VS. Naipaul memang bukan hendak menyenangkan orang Islam.
Dia berjalan jauh ke Iran, ke Pakistan, ke Malaysia dan
Indonesia, tempat tinggal lebih dari 250 juta orang muslim, lalu
menulis Among Tbe Believers dengan satu kesimpulan yang muram:
"Islam mensucikan amarah -- amarah mengenai iman, amarah politik
. . . "
"Lebih dari sekali dalam perjalanan ini," begitu kalimatnya
kemudian, "saya bersua dengan orang-orang perasa, yang siap
untuk merenungkan pergolakan-pergolakan besar." Pergolakan untuk
mengganti isi dunia yang dianggap kotor dan mengecewakan.
Pergolakan yang-hanya dengan amarah dan iman itu dan akan
memberi jawab yang memadai.
Jawab apakah yang memadai? Naipaul mengingatkan kita akan S.
Takdir Alisjahbana di tahun 1930-an, dalam suatu tukar pikiran
yang termasyhur di majalah Poedjangga Baroe dan kemudian
dibukukan dengan judul Polemik Kebudayaan. Seperti Takdir,
Naipaul menyebut pilihannya: "peradaban Barat".
Dan seperti Takdir, Naipaul memberi catatan tertentu kepada kata
"Barat" yang sering ditanggapi dengan purbasangka itu. Dalam
wawancaranya dengan Newsweek 18 Agustus 1980, ia berkata
tentang "suatu peradaban besar yang universal dewasa ini," yang
oleh banyak orang akan disebut " Barat " . Meski sebenarnya,
kata Naipaul, "peradaban ini telah diberi makan oleh sumber yang
tak terhitung banyaknya."
Dengan kata lain, "Barat" bukanlah sekedar seperti Eropa
sekarang. Peradaban besar itu tak ada kaitannya dengan watak
bangsa atau ras. "Kesalahan dari sikap pongah Barat ialah," kata
Naipaul, "karena mereka mengira, bahwa peradaban universal yang
ada sekarang lebih bersifat sesuatu yang rasial."
Karena itu, Naipaul juga berbicara tentang kesalahan di Dunia
Ketiga. "Apa yang memasygulkan saya ialah bahwa ada sebagian
kebudayaan di mana orang mengatakan, 'Putuskan kontakmu dengan
dunia luar. Kembalilah kepada dirimu yang dulu'. Tak ada yang
akan menggantikan peradaban universal yang mereka tolak itu."

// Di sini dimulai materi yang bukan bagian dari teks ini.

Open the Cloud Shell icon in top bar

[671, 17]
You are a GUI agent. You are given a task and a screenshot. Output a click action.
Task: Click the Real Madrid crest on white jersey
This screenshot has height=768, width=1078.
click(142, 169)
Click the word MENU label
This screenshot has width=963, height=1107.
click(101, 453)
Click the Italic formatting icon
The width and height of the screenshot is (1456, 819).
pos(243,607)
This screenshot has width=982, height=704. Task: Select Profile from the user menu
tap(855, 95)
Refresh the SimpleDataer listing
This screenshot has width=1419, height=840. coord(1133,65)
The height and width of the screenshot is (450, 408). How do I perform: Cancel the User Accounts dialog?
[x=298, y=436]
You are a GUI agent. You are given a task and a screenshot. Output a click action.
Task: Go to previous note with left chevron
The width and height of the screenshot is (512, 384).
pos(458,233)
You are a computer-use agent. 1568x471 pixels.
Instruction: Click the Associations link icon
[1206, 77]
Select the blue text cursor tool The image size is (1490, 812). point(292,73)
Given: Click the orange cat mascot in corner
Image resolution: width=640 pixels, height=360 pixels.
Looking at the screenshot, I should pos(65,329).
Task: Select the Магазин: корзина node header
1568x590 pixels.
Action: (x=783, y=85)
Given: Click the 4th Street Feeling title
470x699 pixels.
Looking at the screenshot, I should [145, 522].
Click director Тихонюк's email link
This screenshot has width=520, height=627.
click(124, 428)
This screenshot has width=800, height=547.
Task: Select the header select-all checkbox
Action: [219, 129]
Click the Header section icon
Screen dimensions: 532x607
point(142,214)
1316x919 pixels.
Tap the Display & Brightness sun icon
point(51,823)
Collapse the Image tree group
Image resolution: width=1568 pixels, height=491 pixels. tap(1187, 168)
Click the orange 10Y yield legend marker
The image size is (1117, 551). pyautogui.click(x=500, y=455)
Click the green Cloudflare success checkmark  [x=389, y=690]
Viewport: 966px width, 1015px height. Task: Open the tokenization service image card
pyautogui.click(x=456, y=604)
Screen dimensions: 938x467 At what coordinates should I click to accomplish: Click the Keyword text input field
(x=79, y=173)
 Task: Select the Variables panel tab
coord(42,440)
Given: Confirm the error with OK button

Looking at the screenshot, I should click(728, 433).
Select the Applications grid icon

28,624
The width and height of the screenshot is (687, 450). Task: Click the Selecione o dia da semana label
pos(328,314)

MEMBACA Naipaul kita seakan membaca kembali percakapan kita yang
lama. Ya, Polemik Kebudaaan. Tapi juga hampir tiap debat,
selisih pendapat bahkan fitnah-memfitnah yang terjadi hampir di
tiap dasawarsa sejak 1930 sampai dengan 1980.
Maka tak heran bila Naipaul masih bisa membuat kita meradang.
Dia, yang tak bertanah air, tak beragama, yang lahir dari
keturunan India di Trinidad dan hidup di Inggris, orang yang
jauh dari semak-belukar dan begitu gampang memasuki balairung
kecerdasan Barat, tak mengalami apa yang kita alami.
Mungkin itulah kekurangan Naipaul: ia tak cukup punya simpati
pada pedihnya perasaan orang Dunia Ketiga yang harus
mematut-matut diri, kadang secara menggelikan, di depan
"negaranegara maju". Di samping itu, dia seakan mengelakkan
kenyataan, bahwa dalam soal "peradaban universal" itu ada
tersangkut banyak soal jual-beli.
Dalam cerita yang romantis, sikap kreatif dan berpikir kritis
memang bisa tumbuh di antara daunan padi. Dalam prakteknya,inti
suatu peradaban tak bisa cuma diproses di dekat pematang. Ia
memerlukan empu, sekolah, pengajar, perpustakaan, laboratoria,
dan lalulintas hasil penelitian serta teknologi.
Dan di zaman yang tak gampang bermurah hati ini, Dunia Ketiga
seakan senantiasa tersikut. Ia tersisa di luar garis. Di luar
garis itulah, amarah memang terasa jadi hak. Juga pengingkaran.
Pertanyaan kembali tak bisa dihindari: Jika kita tak akan bisa
menang, kenapa kita toh harus ikut berlomba di arena itu?
Tidakkah "peradaban universal" Naipaul pada akhirnya akan tetap
hanya milik eksklusif sejumput bangsa?
Lalu kita pun ingin berpaling. Yang jadi soal ialah bisakah kita
membedakan antara berpaling dan menutup pintu. Naipaul memang
punya petunjuk bahwa di Dunia Ketiga, banyak orang hanya mau
menyatukan diri kembali dengan belukar. Tapi mungkin dia tak
sabar: kebingungan memang bisa meledakkan kemarahan. Namun
kebingungan juga bisa jadi tanda bahwa sejumlah orang sedang
mengandung janin ide yang besar--meski selama ini keguguran.